# EXERCISE OBJECTIVE:
When you reach the line with "252x194 pixels. Task: Click" in the data below, begin printing lines exactly, and stop once the line with "Switch to the pPlane1chevelure1 tab" has been printed.

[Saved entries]
-- Opening Marker --
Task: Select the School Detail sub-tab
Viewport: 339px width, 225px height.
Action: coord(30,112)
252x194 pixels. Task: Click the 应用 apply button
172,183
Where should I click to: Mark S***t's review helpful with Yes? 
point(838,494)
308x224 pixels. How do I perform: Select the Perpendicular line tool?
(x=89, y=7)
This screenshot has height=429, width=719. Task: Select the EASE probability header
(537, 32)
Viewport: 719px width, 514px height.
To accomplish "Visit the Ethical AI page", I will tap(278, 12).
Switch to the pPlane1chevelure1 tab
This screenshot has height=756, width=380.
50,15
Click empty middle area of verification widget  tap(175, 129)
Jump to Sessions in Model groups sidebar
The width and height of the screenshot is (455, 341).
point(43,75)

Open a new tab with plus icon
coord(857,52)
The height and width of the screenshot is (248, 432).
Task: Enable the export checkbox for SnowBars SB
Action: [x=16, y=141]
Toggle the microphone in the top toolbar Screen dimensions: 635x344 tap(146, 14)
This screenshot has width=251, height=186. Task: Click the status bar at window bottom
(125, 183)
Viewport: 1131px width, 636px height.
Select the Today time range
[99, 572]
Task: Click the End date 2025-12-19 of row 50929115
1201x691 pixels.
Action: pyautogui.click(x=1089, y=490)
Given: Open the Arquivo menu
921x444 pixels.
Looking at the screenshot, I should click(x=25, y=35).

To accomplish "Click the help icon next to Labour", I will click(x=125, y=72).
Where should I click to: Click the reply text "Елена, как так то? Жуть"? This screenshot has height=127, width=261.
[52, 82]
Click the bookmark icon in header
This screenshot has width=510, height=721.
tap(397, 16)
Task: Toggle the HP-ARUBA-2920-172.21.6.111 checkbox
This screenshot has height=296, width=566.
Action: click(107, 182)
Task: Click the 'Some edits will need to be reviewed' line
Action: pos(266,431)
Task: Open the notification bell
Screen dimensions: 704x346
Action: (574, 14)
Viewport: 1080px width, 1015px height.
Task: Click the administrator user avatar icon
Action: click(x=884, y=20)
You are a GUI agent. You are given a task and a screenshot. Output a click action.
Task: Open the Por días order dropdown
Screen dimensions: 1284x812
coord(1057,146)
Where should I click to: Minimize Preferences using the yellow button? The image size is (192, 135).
-- Closing Marker --
# OUTPUT:
252x194 pixels. Task: Click the 应用 apply button
172,183
Where should I click to: Mark S***t's review helpful with Yes? 
point(838,494)
308x224 pixels. How do I perform: Select the Perpendicular line tool?
(x=89, y=7)
This screenshot has height=429, width=719. Task: Select the EASE probability header
(537, 32)
Viewport: 719px width, 514px height.
To accomplish "Visit the Ethical AI page", I will tap(278, 12).
Switch to the pPlane1chevelure1 tab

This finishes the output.